Probably it would be better to remove it, but this will change the current
behaviour and thus needs a separate discussion.

Note also that with or without this patch TASK_WAKEKILL is not exactly right
wrt /sbin/init, but this is another issue.

Signed-off-by: Oleg Nesterov <[email protected]>

include/linux/sched.h | 2 ++
kernel/signal.c | 14 ++++++++++++++
kernel/sched.c | 6 ++----
3 files changed, 18 insertions(+), 4 deletions(-)

--- 26-rc2/include/linux/sched.h~1_SCHED_KILLABLE 2008-06-01 16:44:39.000000000 +0400
+++ 26-rc2/include/linux/sched.h 2008-06-01 16:44:39.000000000 +0400
@@ -2020,6 +2020,8 @@ static inline int signal_pending(struct
return unlikely(test_tsk_thread_flag(p,TIF_SIGPENDING));
}

+extern int signal_pending_state(long state, struct task_struct *p);
+
extern int __fatal_signal_pending(struct task_struct *p);

static inline int fatal_signal_pending(struct task_struct *p)
--- 26-rc2/kernel/signal.c~1_SCHED_KILLABLE 2008-05-31 16:03:39.000000000 +0400
+++ 26-rc2/kernel/signal.c 2008-06-04 19:57:34.000000000 +0400
@@ -980,6 +980,20 @@ int __fatal_signal_pending(struct task_s
}
EXPORT_SYMBOL(__fatal_signal_pending);

+int signal_pending_state(long state, struct task_struct *p)
+{
+ if (!(state & (TASK_INTERRUPTIBLE | TASK_WAKEKILL)))
+ return 0;
+ if (!signal_pending(p))
+ return 0;
+
+ if (state & TASK_INTERRUPTIBLE)
+ return 1;
+ if (state & (__TASK_STOPPED | __TASK_TRACED))
+ return 0;
+ return __fatal_signal_pending(p);
+}
+
struct sighand_struct *lock_task_sighand(struct task_struct *tsk, unsigned long *flags)
{
struct sighand_struct *sighand;
--- 26-rc2/kernel/sched.c~1_SCHED_KILLABLE 2008-05-18 15:44:18.000000000 +0400
+++ 26-rc2/kernel/sched.c 2008-06-04 17:42:59.000000000 +0400
@@ -4510,12 +4510,10 @@ need_resched_nonpreemptible:
clear_tsk_need_resched(prev);

if (prev->state && !(preempt_count() & PREEMPT_ACTIVE)) {
- if (unlikely((prev->state & TASK_INTERRUPTIBLE) &&
- signal_pending(prev))) {
+ if (unlikely(signal_pending_state(prev->state, prev)))
prev->state = TASK_RUNNING;
- } else {
+ else
deactivate_task(rq, prev, 1);
- }
switch_count = &prev->nvcsw;
}

2008-06-04 17:33:41

by Matthew Wilcox

[permalink] [raw]

Subject: Re: [PATCH 1/2] schedule: fix TASK_WAKEKILL vs SIGKILL race

On Wed, Jun 04, 2008 at 09:09:05PM +0400, Oleg Nesterov wrote:
> Note this "__TASK_STOPPED | __TASK_TRACED" check in signal_pending_state().
> Probably it would be better to remove it, but this will change the current
> behaviour and thus needs a separate discussion.

We're changing the behaviour anyway.

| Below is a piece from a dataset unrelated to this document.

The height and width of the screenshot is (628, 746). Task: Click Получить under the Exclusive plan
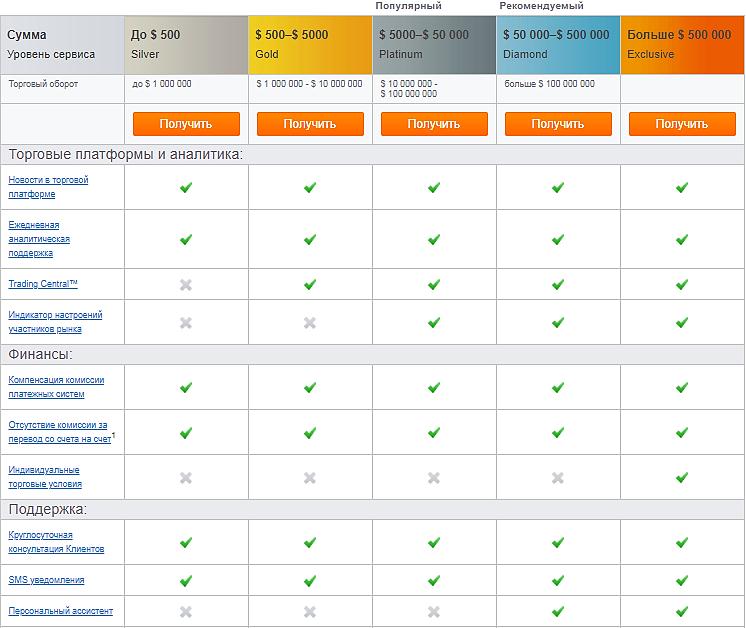(x=682, y=124)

Let's have the discussion and get
it right.

In my opinion, not checking for TASK_STOPPED or TASK_TRACED previously was
an oversight. This should be fixed.

> Note also that with or without this patch TASK_WAKEKILL is not exactly right
> wrt /sbin/init, but this is another issue.

That's certainly an interesting conversation to have.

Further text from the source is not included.